Commit 9f30fedb improved the spec to allow non-payload requests that
exceed any advertised maximum block size. Take this one step further
by permitting the server to use NBD_EOVERFLOW as a hint to the client
when a request is oversize (while permitting NBD_EINVAL for
back-compat), and by rewording the text to explicitly call out that
what is being advertised is the maximum payload length, not maximum
block size. This becomes more important when we add 64-bit
extensions, where it becomes possible to extend `NBD_CMD_BLOCK_STATUS`
to have both an effect length (how much of the image does the client
want status on) and a payload length (filtering the response to a
subset of negotiated metadata contexts).
---
doc/proto.md | 70 ++++++++++++++++++++++++++++++----------------------
1 file changed, 40 insertions(+), 30 deletions(-)
diff --git a/doc/proto.md b/doc/proto.md
index c3c7cd9..e332e21 100644
--- a/doc/proto.md
+++ b/doc/proto.md
@@ -769,8 +769,8 @@ learn the server's constraints without committing to them.

···

▸ What is asked:
**1)** According to the patch description, which error can the server now use to hint to the client that a request is oversize?
**2)** Rewrite the paragraph of the patch description that begins "Commit 9f30fedb improved the spec" as a short bulleted list, keeping its main facts.
The listing that comes next is not needed.

▸ Dataset content:

···

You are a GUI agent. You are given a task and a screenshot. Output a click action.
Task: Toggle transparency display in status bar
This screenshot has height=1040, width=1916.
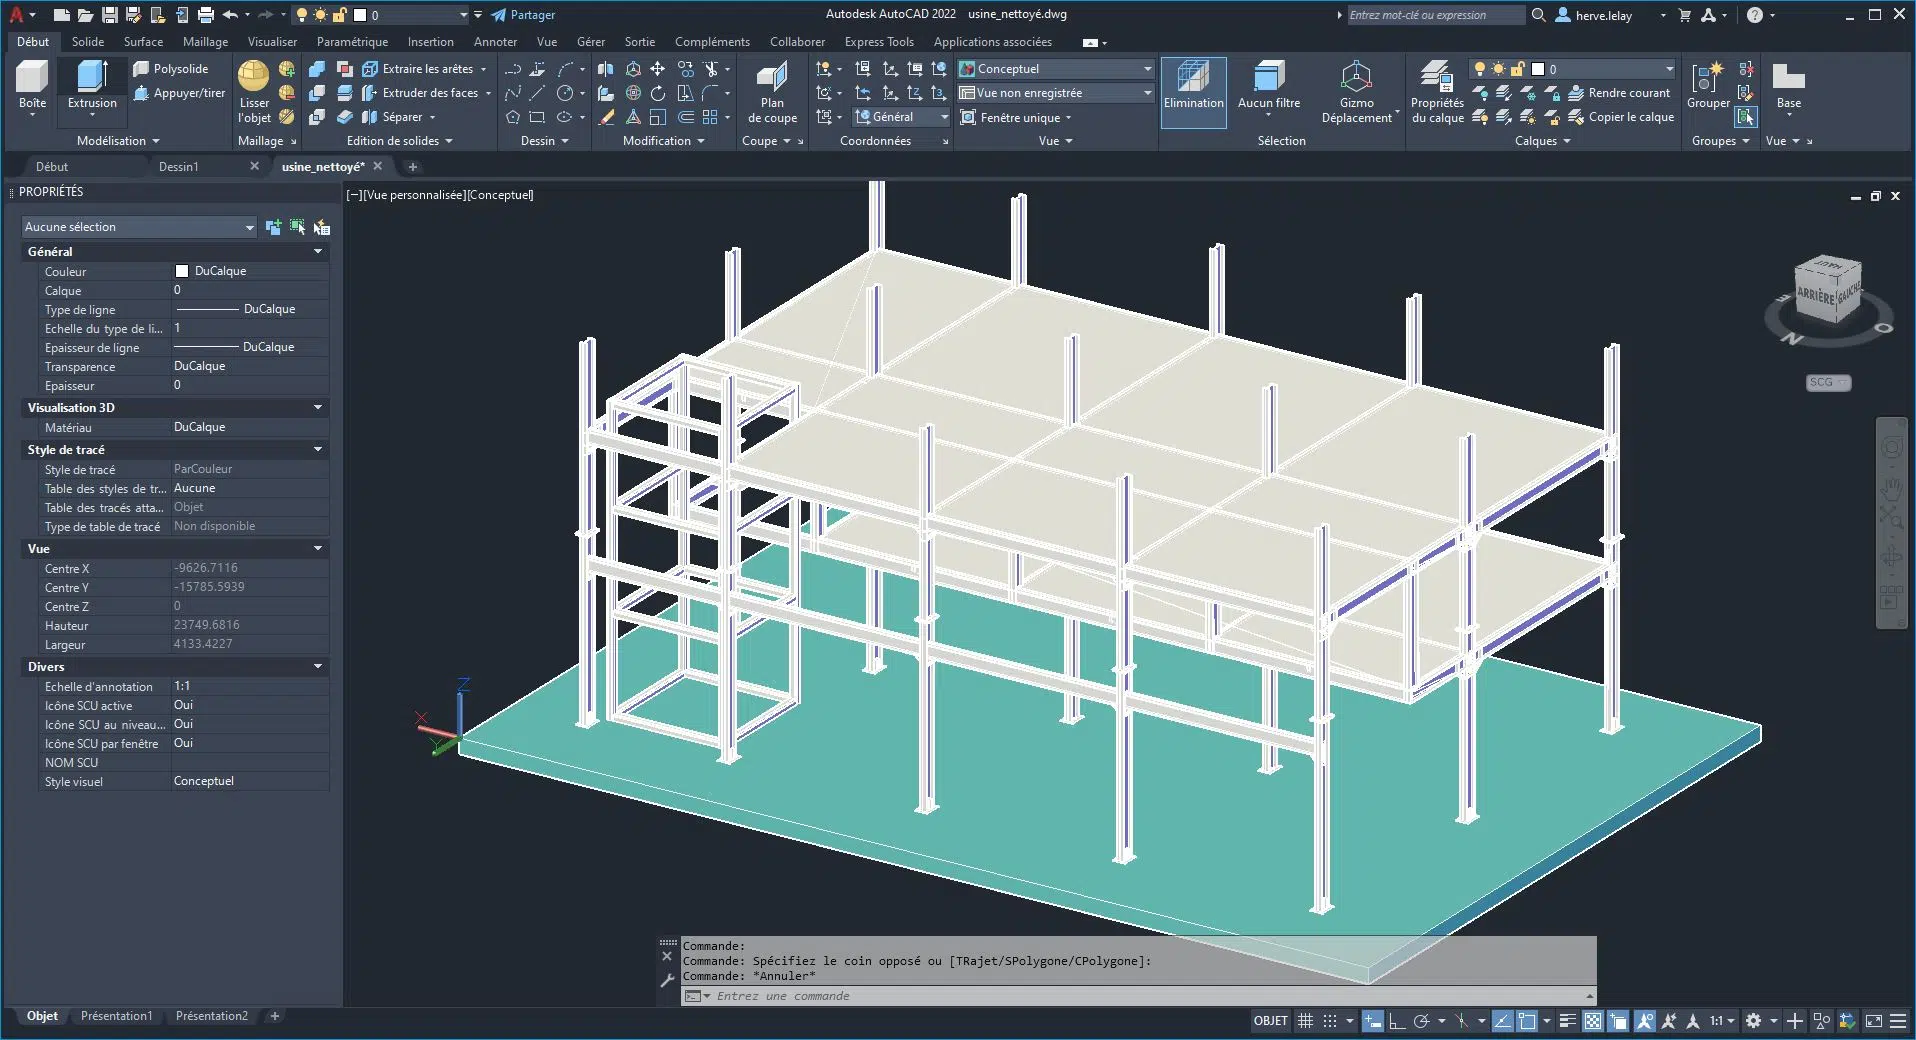tap(1592, 1021)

···

▸ Solved problems:
**1)** NBD_EOVERFLOW

**2)**
- Commit 9f30fedb already let non-payload requests exceed any advertised maximum block size.
- This change lets the server use NBD_EOVERFLOW as a hint to the client when a request is oversize, while NBD_EINVAL stays permitted for back-compat.
- The text is reworded to state that what is advertised is the maximum payload length, not the maximum block size.
- This matters more once 64-bit extensions are added. `NBD_CMD_BLOCK_STATUS` could then have both an effect length (how much of the image the client wants status on) and a payload length (filtering the response to a subset of negotiated metadata contexts).